Screenshot and document pointing data
⟨

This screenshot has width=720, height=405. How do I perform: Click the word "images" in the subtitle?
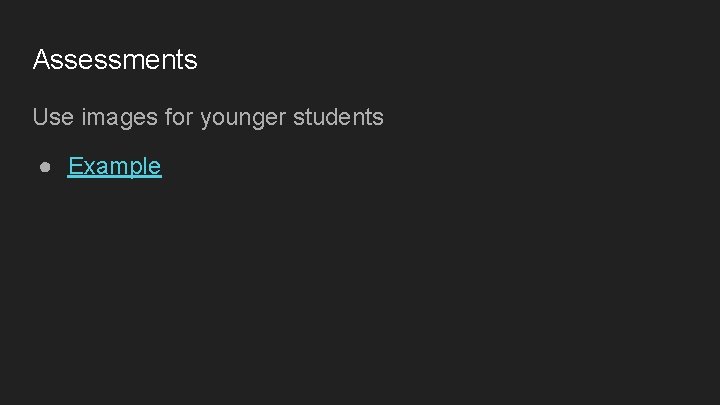point(119,118)
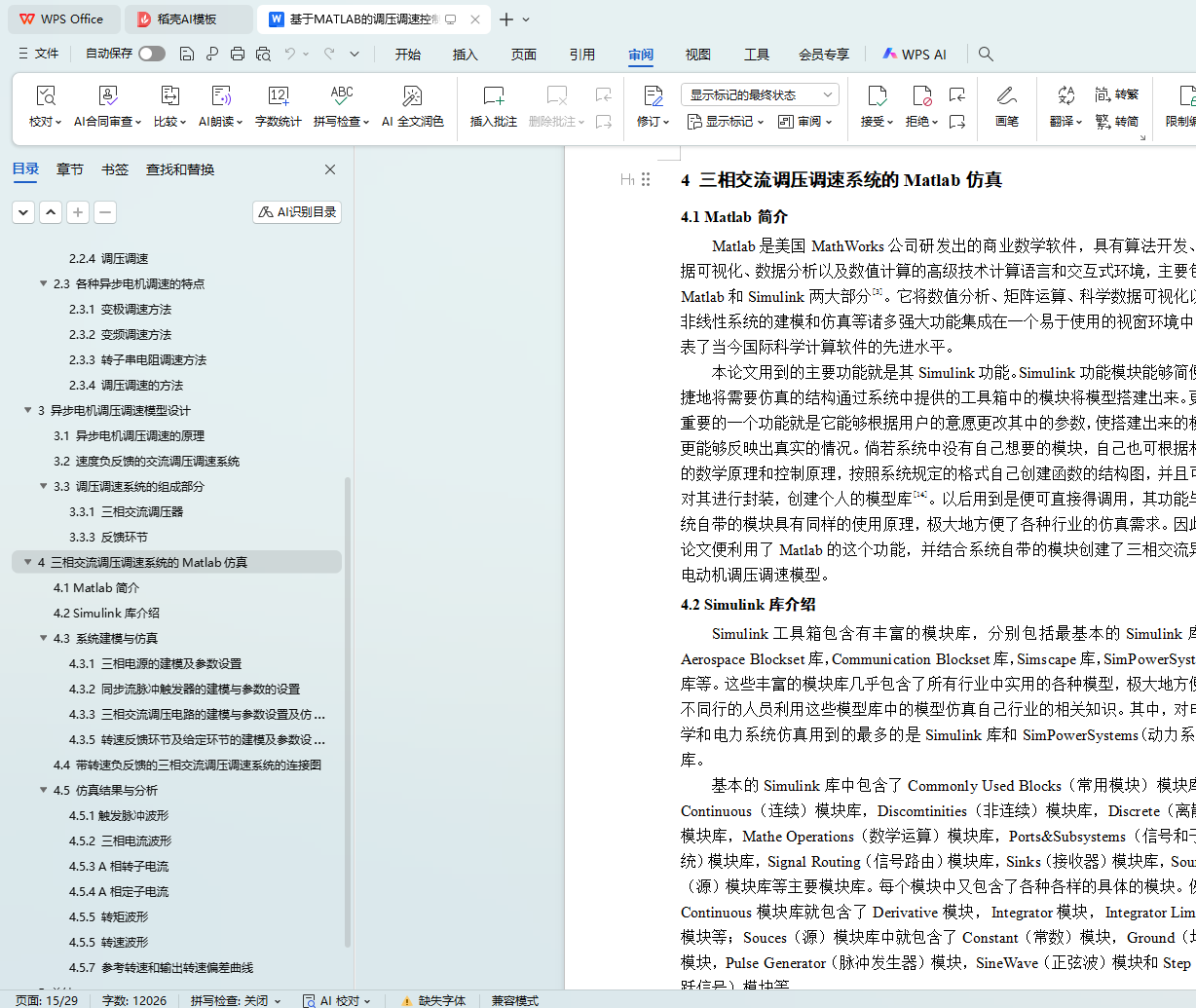
Task: Toggle the 自动保存 autosave switch
Action: [151, 54]
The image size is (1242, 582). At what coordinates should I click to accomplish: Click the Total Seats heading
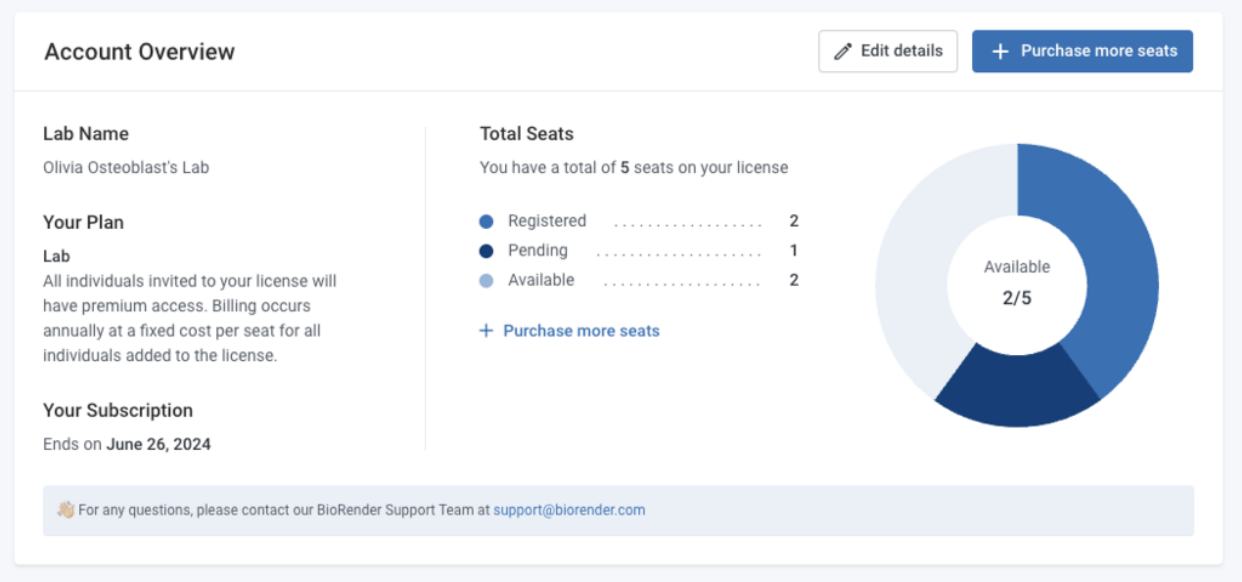pyautogui.click(x=527, y=134)
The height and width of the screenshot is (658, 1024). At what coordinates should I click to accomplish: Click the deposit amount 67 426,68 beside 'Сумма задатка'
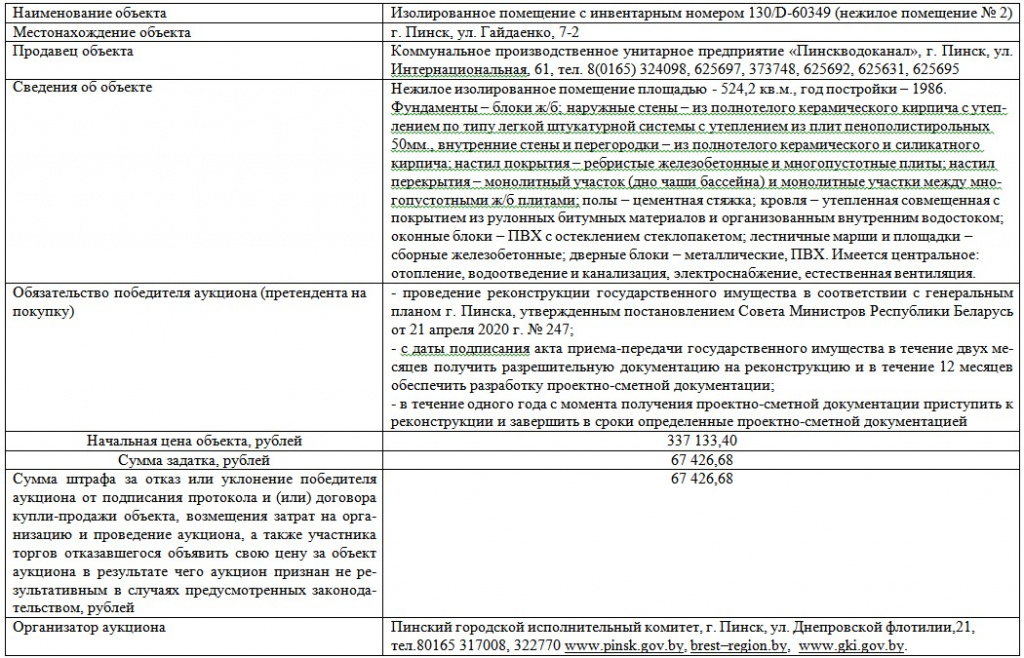700,460
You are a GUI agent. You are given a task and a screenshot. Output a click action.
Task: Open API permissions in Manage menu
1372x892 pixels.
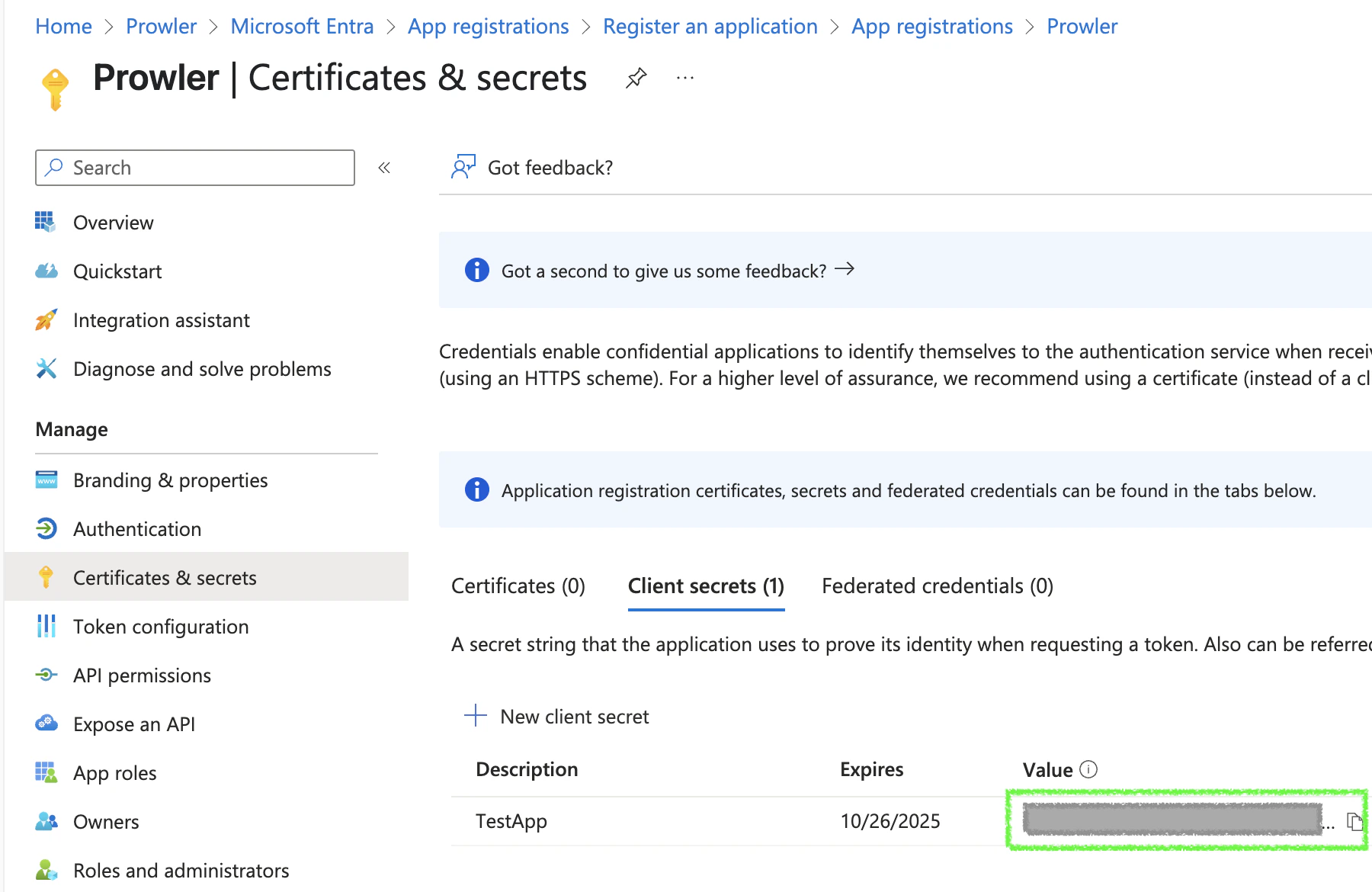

⟩

Extract every line of the listing above that contains the string "what", treating uppercase and lowercase letters as distinct.

The image size is (1242, 582). At what coordinates should I click to accomplish: Click the Total Seats heading
The height and width of the screenshot is (658, 1024). At what coordinates should I click to accomplish: Click the deposit amount 67 426,68 beside 'Сумма задатка'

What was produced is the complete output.